World this week
A strong earthquake rattled a mountainous region of northwestern China, reducing homes to rubble, leaving residents outside in a below-freezing winter night and killing 131 people in the nation's deadliest quake in nine years. The magnitude 6.2 earthquake struck just before midnight on Monday (Dec. 18), injuring more than 700 people, damaging roads and knocking out power and communication lines in Gansu and Qinghai provinces, officials and Chinese media reports said.
As emergency workers searched for the missing in collapsed buildings and at least one landslide, people who lost their homes spent a cold winter night in tents at hastily erected evacuation sites. Nearly 15,000 homes collapsed in Gansu and more than 87,000 people have been resettled, provincial officials said at a Wednesday news conference. The earthquake struck in a poor, rural area that is on the eastern edge of the Tibetan Plateau and populated by several predominantly Muslim ethnic groups, 1300 kilometres southwest of Beijing.
The United States freed a close ally of Venezuelan President Nicolás Maduro in exchange for the release of 10 Americans imprisoned in the South American country and the extradition of a fugitive defence contractor known as "Fat Leonard" who is at the centre of a massive Pentagon bribery scandal, the Biden administration announced. The deal represents the U.S. government's boldest bid to improve relations with the major oil-producing nation and extract concessions from the self-proclaimed socialist leader.
The largest release of American prisoners in Venezuela's history comes weeks after the Biden administration agreed to suspend some sanctions, following a commitment by Maduro and an opposition faction to work toward free and fair conditions for the 2024 presidential election. The release of Alex Saab, a Maduro associate who was arrested on a U.S. warrant for money laundering in 2020 and long was regarded as a criminal trophy by Washington, is a significant concession to the Venezuelan leader.
Prime Minister Narendra Modi has said that India will "definitely look into" any evidence provided on its alleged links to an assassination plot in the US. In November, the US charged an Indian man with conspiring to murder a Sikh separatist leader in New York. Modi told the Financial Times that the allegations will not affect ties between India and the US. This is the first time he has spoken publicly about the issue.
"If a citizen of ours has done anything good or bad, we are ready to look into it. Our commitment is to the rule of law," the prime minister said. The target of the attempted assassination, Gurpatwant Singh Pannun, is a dual US-Canadian citizen who is a vocal supporter of the Khalistan movement which advocates for a separate Sikh state.
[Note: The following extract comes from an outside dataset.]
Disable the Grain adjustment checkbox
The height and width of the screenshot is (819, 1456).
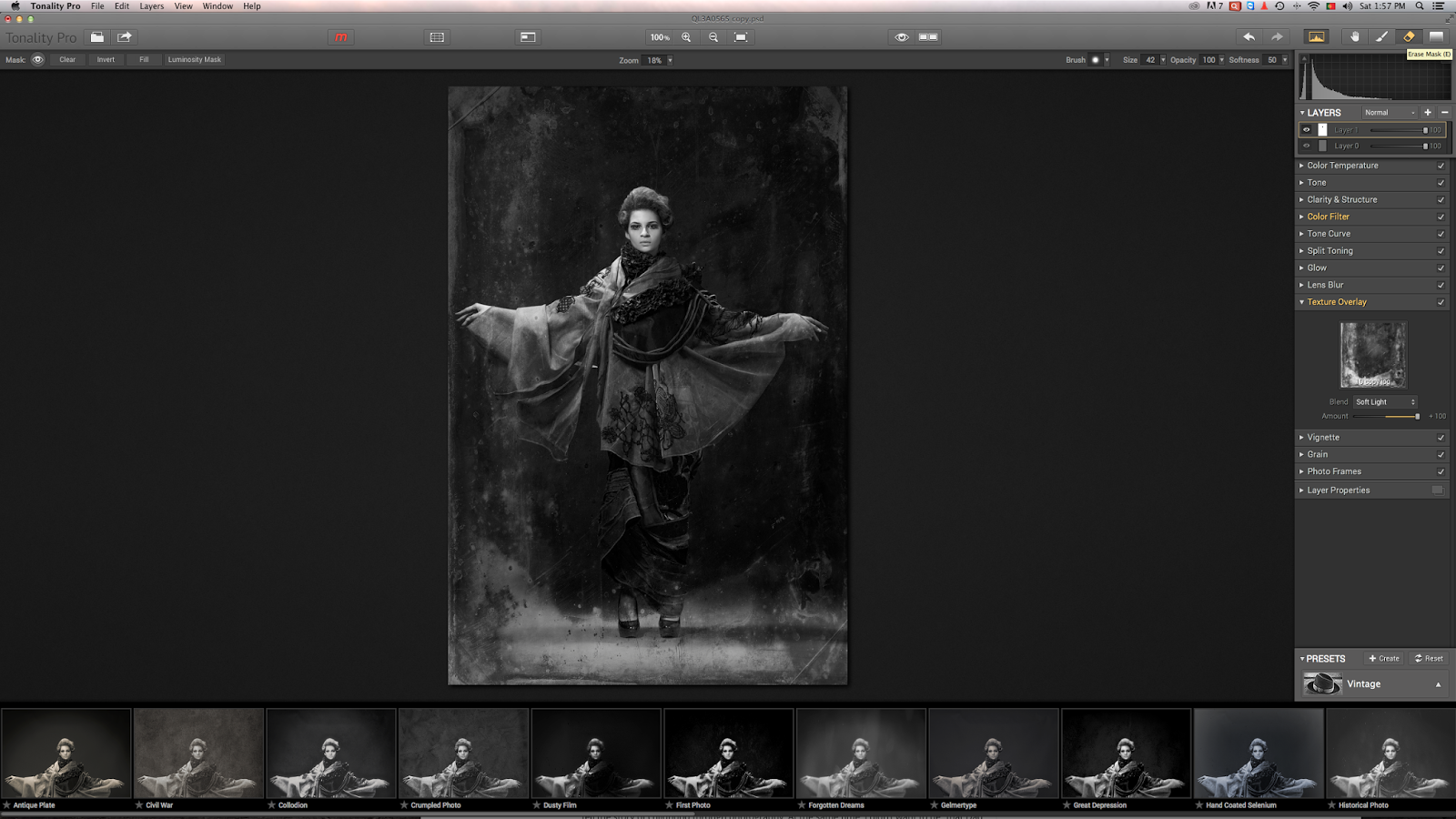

US prosecutors claimed that a man named Nikhil Gupta had paid $100,000 in cash to a hitman to assassinate Pannun and that he was allegedly directed by an Indian government official.
The leader of the main insurgent group in southwestern Pakistan appeared before cameras on Wednesday (Dec. 20) to say he has surrendered to authorities with some 70 of his followers and is giving up his yearslong fight for independence. Sarfraz Bungulzai, who was previously known by his nom de guerre as Mureed Baluch, told reporters in Quetta, the capital of Baluchistan province, that he feels remorse for the deadly attacks he and his Baluch National Army carried out against Pakistani security forces.
The group, also known by its acronym as BNA, has been banned by the government in Islamabad. The development is a significant boost for Pakistan's government, which has battled militants and insurgents of various groups across the country. Earlier this year, Pakistan top intelligence agency arrested another prominent BNA member - Gulzar Imam, also known by the name Shambay, the group's founder.